I found these Arena Polo games near my house and it is a blast to photograph them. Shooting with an R3 and 70-200 f2.8 IS III. All photos f2.8, 1/400, ISO A (16,000-25,000) Post processed with Can Utility to TIFF, then Photoshop.


----------



## Click (Aug 24, 2022)

Very nice series!


----------



## Maximilian (Aug 25, 2022)

TexPhoto said:


> I found these Arena Polo games near my house and it is a blast to photograph them. Shooting with an R3 and 70-200 f2.8 IS III. All photos f2.8, 1/400, ISO A (16,000-25,000) Post processed with Can Utility to TIFF, then Photoshop.
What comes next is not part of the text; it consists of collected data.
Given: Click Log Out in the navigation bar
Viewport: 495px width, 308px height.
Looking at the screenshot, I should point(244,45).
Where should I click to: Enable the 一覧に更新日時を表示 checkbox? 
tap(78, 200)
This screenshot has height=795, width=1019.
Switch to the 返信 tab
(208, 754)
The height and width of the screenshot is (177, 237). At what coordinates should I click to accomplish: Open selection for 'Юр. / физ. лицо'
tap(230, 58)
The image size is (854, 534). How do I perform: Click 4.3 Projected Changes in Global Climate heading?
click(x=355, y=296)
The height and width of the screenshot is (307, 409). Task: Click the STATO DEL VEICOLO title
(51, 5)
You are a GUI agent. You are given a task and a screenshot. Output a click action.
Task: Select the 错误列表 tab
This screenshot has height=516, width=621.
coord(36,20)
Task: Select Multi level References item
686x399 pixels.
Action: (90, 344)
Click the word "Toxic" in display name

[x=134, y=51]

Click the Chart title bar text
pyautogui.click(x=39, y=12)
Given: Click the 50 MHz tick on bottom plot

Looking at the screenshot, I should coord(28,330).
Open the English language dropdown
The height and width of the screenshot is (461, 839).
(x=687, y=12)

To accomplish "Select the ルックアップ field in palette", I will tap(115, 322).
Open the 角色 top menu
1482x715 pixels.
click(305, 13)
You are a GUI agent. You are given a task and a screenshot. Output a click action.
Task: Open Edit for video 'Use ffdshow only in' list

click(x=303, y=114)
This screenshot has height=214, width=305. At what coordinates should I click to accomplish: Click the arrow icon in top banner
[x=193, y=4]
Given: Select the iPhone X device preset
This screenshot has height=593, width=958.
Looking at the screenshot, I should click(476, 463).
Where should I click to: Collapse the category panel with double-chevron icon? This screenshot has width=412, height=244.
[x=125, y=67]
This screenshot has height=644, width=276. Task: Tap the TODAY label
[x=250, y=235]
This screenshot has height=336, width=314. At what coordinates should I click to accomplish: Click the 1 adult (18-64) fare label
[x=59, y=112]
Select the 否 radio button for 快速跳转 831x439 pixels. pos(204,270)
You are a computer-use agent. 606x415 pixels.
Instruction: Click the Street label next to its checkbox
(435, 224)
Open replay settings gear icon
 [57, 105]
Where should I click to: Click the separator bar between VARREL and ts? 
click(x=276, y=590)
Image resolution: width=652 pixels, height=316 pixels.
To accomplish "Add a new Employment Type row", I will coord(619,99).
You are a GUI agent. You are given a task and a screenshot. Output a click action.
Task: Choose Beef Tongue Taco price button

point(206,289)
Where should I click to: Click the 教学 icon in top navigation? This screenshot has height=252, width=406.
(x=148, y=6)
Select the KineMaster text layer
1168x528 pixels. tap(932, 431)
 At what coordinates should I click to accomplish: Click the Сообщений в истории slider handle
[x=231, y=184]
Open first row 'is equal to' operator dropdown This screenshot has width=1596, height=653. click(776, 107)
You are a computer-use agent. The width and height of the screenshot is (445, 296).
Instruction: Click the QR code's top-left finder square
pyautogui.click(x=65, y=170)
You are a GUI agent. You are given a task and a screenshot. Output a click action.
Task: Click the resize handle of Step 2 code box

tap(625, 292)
Really nice series. Thanks for sharing. 
Questions, as I don't know Polo that well and I cannot estimate the reasons for the bent mallets:
Does that come from the dynamics of the game or from rolling shutter of the R3?
Or on photo technique: Did you use electronic or mechanic shutter?
Thanks in advance.


----------



## Roo (Aug 25, 2022)

Maximilian said:


> Really nice series. Thanks for sharing.
> Questions, as I don't know Polo that well and I cannot estimate the reasons for the bent mallets:
> Does that come from the dynamics of the game or from rolling shutter of the R3?
> Or on photo technique: Did you use electronic or mechanic shutter?
> Thanks in advance.


It's been a long time since I shot polo but there is a lot of flex in the shaft of the polo mallets which is what your seeing in TexPhoto's images. I've been using electronic shutter only on my R3s and yet to notice any rolling shutter effect


----------



## TexPhoto (Aug 30, 2022)

Yes, Polo mallets (and whips) bend like that. I've only had my R3 a short time, but I don't see the rolling shutter my R5 had. And I shoot electronic shutter exclusively. If you look a the ball it's always round.


----------